I, obviously, did a thorough search but couldn't find a library that could strike the right balance of power and pragmatism for a busy programmer. That was when Flow was born.

Introducing Flow v1.0.0 🎉

Today I'm absolutely stoked to announce the 1.0.0 release of Flow, the open-source .NET library that lets you:

  • Build clean, composable, and extensible business logic pipelines.
  • Define your operations as declarative, reusable 'recipes'.
  • Get the benefits of an effect system without having to learn a new paradigm.

Why Flow, and Why Now?

The timing for Flow feels right, for a few key reasons:

  • The C# language has evolved beautifully, with features that are great for writing expressive libraries.
  • The async/await model is now incredibly reliable and mature.
  • 🧞‍♂️ Most importantly, the rise of genies (a.k.a. LLMs, Agents, GenAI, AI Assistants) has made the clarity of our code more critical than ever.

In my experience, the cleaner and more declarative the codebase, the more predictable and effective the genie becomes.

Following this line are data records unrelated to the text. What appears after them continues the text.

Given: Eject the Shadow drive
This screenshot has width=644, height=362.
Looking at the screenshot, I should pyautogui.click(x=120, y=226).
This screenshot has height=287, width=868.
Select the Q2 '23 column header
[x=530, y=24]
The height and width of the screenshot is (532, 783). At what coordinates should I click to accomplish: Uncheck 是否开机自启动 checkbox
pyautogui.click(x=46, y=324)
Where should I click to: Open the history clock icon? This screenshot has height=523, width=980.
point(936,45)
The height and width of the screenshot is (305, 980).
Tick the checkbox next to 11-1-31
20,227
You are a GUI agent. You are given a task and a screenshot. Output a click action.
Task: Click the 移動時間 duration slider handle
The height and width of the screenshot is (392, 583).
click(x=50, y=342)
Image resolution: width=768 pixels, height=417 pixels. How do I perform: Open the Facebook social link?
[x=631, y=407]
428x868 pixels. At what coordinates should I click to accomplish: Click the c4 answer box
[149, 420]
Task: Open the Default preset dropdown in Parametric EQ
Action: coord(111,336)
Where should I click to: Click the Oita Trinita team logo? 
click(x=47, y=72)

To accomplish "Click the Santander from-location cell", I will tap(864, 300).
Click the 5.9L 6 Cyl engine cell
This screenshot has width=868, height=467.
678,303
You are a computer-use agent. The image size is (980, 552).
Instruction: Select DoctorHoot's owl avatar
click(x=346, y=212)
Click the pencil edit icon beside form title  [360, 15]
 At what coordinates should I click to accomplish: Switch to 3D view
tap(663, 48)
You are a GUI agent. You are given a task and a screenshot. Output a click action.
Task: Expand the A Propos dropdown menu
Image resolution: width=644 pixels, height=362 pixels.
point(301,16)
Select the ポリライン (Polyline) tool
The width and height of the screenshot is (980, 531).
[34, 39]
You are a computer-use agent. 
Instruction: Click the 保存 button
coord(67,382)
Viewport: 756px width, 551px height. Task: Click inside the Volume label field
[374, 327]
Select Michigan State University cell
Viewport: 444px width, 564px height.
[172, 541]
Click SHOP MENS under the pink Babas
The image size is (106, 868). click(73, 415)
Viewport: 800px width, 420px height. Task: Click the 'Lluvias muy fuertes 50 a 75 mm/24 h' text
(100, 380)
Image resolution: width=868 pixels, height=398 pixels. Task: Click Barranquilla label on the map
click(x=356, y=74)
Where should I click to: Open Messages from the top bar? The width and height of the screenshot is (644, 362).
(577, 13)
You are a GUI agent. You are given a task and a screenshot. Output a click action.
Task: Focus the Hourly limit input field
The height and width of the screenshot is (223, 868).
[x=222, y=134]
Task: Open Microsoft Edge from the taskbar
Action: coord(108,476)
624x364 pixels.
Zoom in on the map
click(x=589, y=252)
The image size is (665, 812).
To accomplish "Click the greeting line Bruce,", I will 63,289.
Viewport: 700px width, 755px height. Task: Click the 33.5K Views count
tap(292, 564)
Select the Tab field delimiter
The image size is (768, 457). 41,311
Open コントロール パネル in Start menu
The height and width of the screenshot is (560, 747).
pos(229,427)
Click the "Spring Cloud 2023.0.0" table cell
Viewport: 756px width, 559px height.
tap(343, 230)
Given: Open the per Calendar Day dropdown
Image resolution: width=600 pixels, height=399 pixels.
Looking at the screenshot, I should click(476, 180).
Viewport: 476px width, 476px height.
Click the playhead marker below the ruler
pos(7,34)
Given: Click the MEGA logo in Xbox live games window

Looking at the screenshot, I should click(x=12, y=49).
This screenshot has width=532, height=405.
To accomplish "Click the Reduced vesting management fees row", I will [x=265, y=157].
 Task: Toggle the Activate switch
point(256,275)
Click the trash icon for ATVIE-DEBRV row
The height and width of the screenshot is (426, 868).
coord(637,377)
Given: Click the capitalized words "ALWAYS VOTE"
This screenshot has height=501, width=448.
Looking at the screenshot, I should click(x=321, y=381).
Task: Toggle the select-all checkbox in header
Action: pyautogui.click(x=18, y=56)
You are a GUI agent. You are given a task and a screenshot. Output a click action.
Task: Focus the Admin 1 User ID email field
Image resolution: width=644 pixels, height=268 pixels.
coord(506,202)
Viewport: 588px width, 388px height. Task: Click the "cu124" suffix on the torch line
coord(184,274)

They'd require less handholding, produce higher-quality code, and, crucially, the code they write is far easier for us to review.

Flow is designed to create the kind of clean, declarative structure that turns your genie into a (usually 😅) helpful collaborator.

Dive In and Explore

This is just the first step for Flow. The vision is to continue polishing its behaviours, extend its testing support, and simplify its interaction with external systems.

But for now, the API is solid, and it’s ready to be put to the test.

I hope you take some time to explore Flow and see how it might help you tame the complexity in your own projects.

Flow was born from a real-world struggle to write better, cleaner, and more maintainable code. I’m incredibly excited to share it with you, and I look forward to hearing your thoughts.